11. We may mention that from the records, it is revealed that Shri
Krishan Gopal (PW-3) has produced the document on 04.06.2004
at the time when his statement was being recorded. In
examination-in-chief, he had supported the allegations made in
the complaint (which was marked as Ex. PW3/1) supported by the
affidavit dated 22.04.2003 marked as Ex. PW3/2. Affidavits
dated 22.04.2003 and 28.05.2003 were marked as Ex.PW3/2 and
3/3 respectively. He had also stated that he had applied for the
post of Court Attendant vide application dated 15.04.2002, which
was marked as Ex.PW-3/4. He further stated that the petitioner
could not get him the job and thus he demanded his money back,
but had not received the amount from the petitioner.
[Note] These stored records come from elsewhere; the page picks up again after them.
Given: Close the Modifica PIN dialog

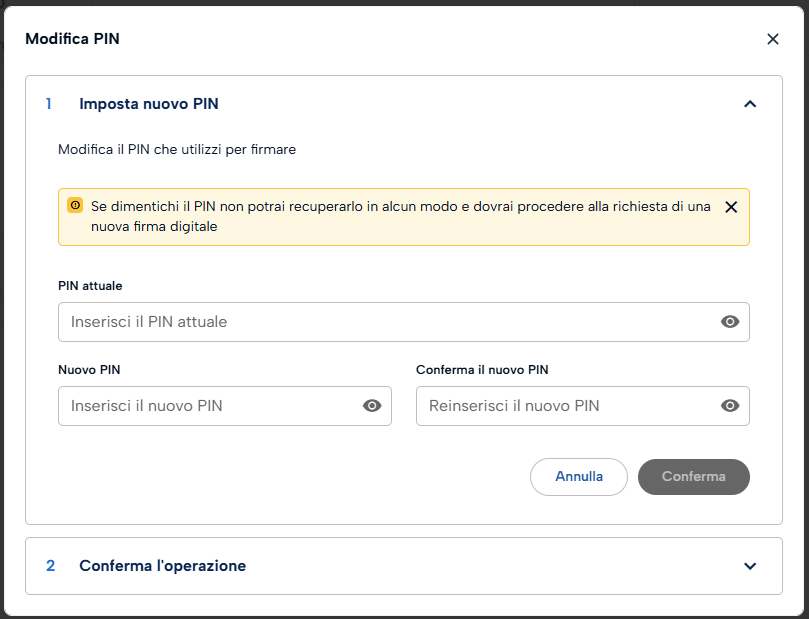Looking at the screenshot, I should tap(772, 39).
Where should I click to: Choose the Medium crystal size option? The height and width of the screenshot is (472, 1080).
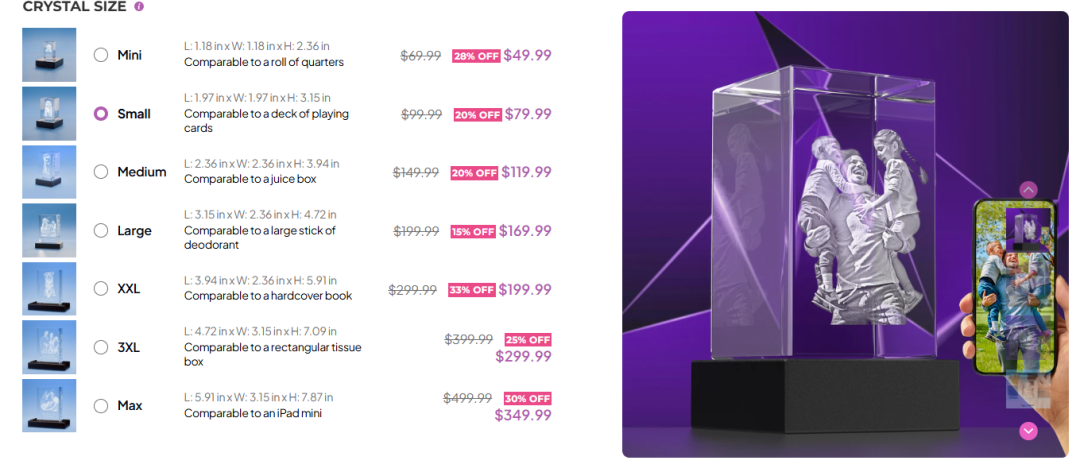101,172
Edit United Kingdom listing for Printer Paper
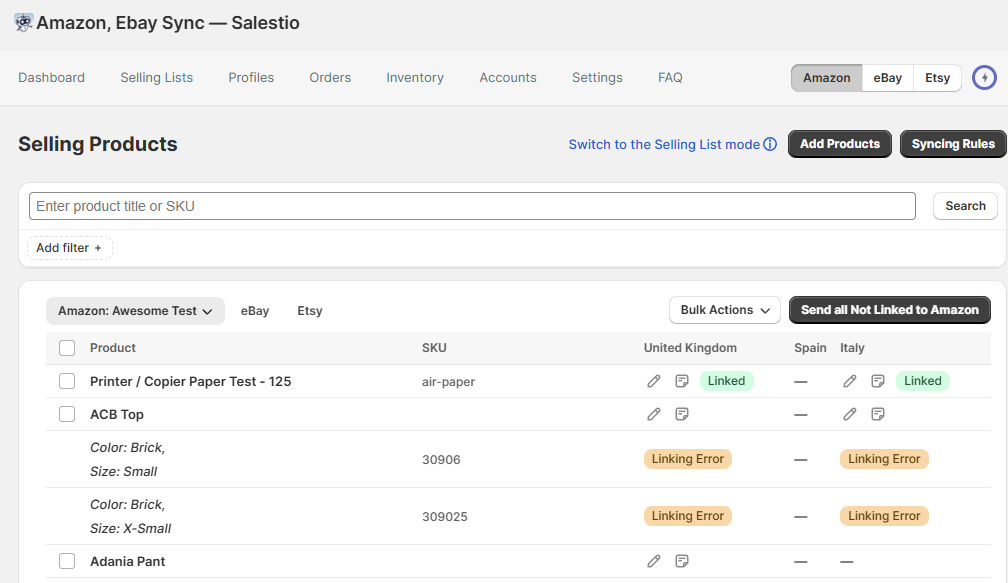Screen dimensions: 1008x583 tap(654, 381)
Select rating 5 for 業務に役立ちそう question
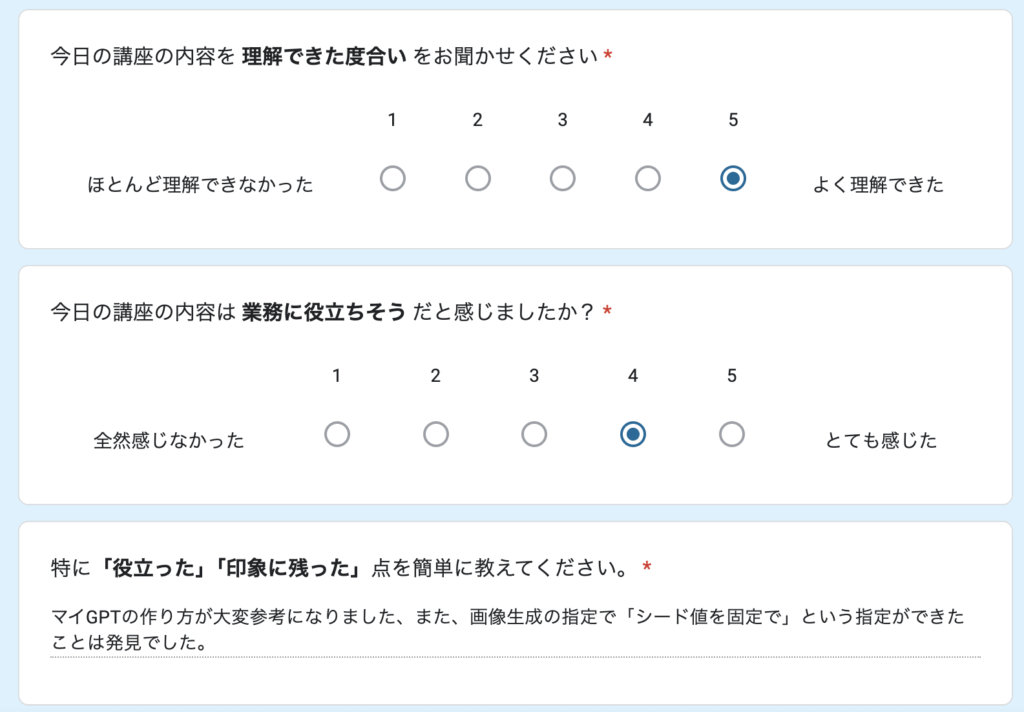1024x712 pixels. pyautogui.click(x=732, y=434)
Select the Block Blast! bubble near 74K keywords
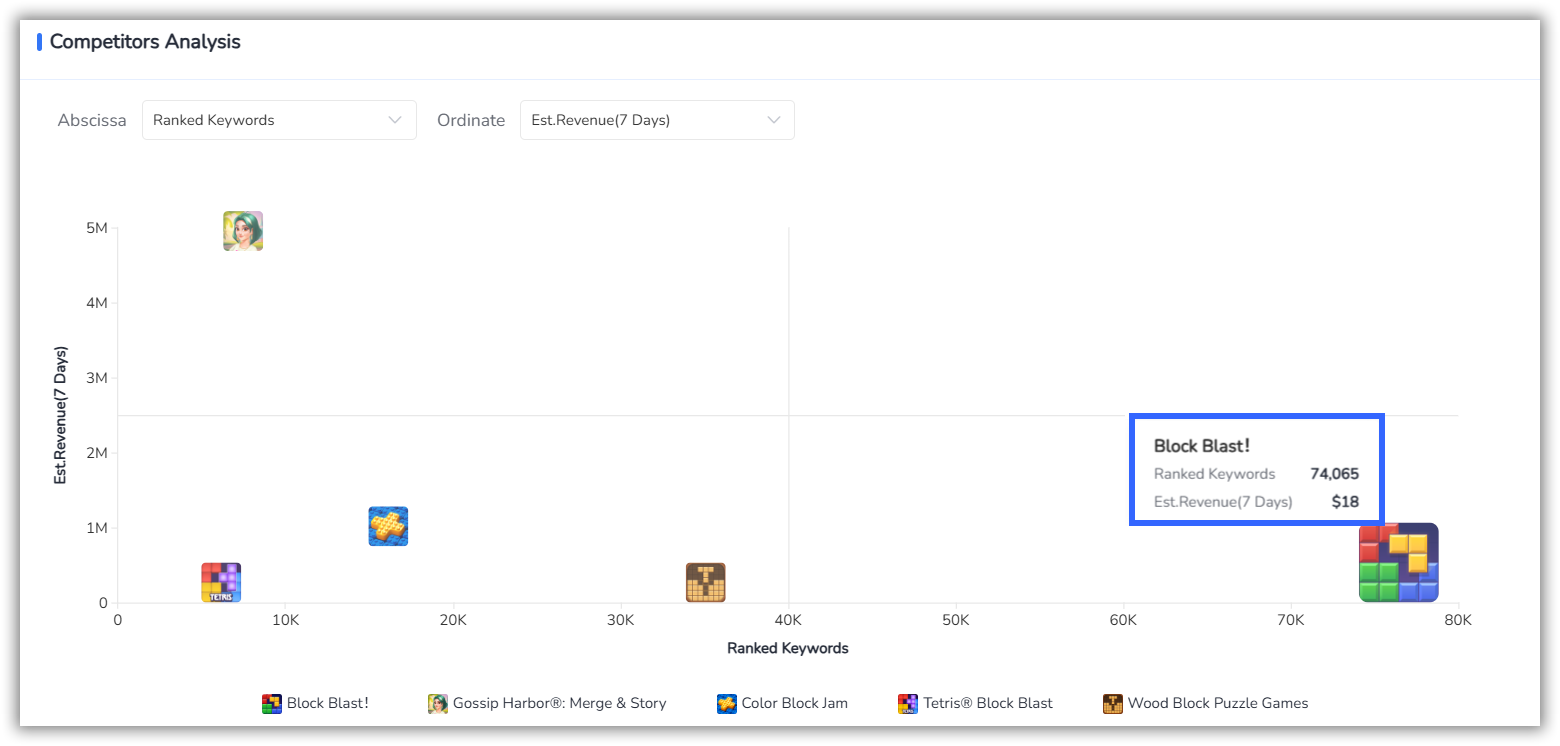This screenshot has height=746, width=1560. click(1398, 562)
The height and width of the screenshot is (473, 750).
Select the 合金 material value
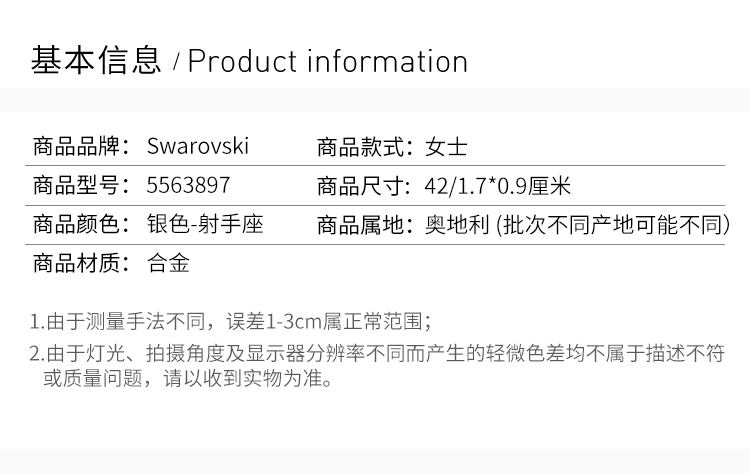pos(168,263)
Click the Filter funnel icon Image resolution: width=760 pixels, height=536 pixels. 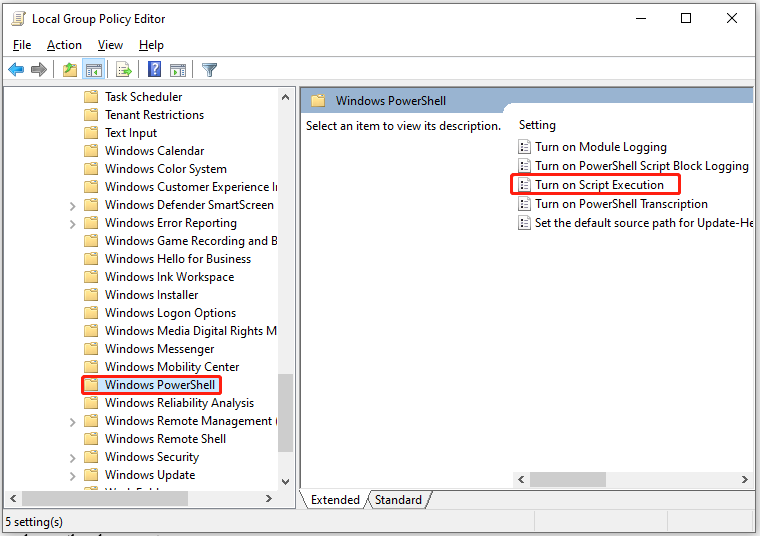209,70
12. In the cross-examination, the first question which was put to this
witness was that whether any receipt of payment of `60,000 was
taken by the witness. At that time, the witness produced a copy of
the agreement dated NIL (Ex.PW-3/5). Significantly, no question
on this affidavit was put to the said witness in cross-examination
and not even a suggestion was given that this document was
forged; it did not bear his signature; why it was undated; where
was the original, etc. Maybe, the stamp paper was purchased in
October, 2002. Only on asking the question, witness could have
explained as to whether the receipt was received in April, 2002 or
in October, 2002.
13. Be that as it may, even if we exclude this document, we find that
sufficient evidence was produced to prove this charge.
14. In the first place, there is a testimony of the complainant Mr.
Krishan Gopal (PW-3). It is supported by his elder brother Mr.
Ramesh (PW-7), who stated that an amount was given to the
petitioner in his presence near India Gate in the staff car of the
High Court, which was driven by the petitioner. He has
corroborated with testimony of PW-3. As the misuse of staff car
was linked with this car, as is clear from the above, Mr. D.K. Batra,
the then Secretary of Hon‟ble the Chief Justice was also examined
as PW-4. He stated that the petitioner was driving the car bearing
No.0079 of High Court, which was allotted to Mr. Batra. He also
stated that the petitioner used to keep the key of the car with him.
Once or twice he came to know that the petitioner was keeping
the car in the High Court at late hours. He also categorically
stated that it was brought to his notice that one Krishan Gopal had
paid certain amount to the petitioner. Significantly, Mr. Batra is
not cross-examined at all. As pointed out above, no question was
put to PW-3 by the petitioner on this point.
15. Based upon the aforesaid testimonies and the nature of cross-
examination, the Inquiry Officer concluded that this charge was
proved. Insofar as Ex. PW3/5 is concerned, the Inquiry Officer has
observed that during the preliminary inquiry before the Registrar
(Vigilance) of this Court, the petitioner has admitted this document
as having ben signed by him, though later on he denied his
signatures thereupon in the regular inquiry. The Inquiry Officer
observed that there is no reason for the complainant to produce a
fake document. Be as it may, even if this document is discarded,
there was no reason to discard the oral testimony of the aforesaid
witnesses, as their credibility could not be shaken by the
petitioner. Therefore, we are of the opinion that there was some
evidence on the basis of which the Inquiry Officer returned his
findings, which cannot be called to be a case of "no evidence" or
perverse findings. It also cannot be said that no reasonable
person could have come to this findings on the basis of evidence
brought on record. Therefore, the judgments cited by the learned
counsel for the petitioner are not applicable here.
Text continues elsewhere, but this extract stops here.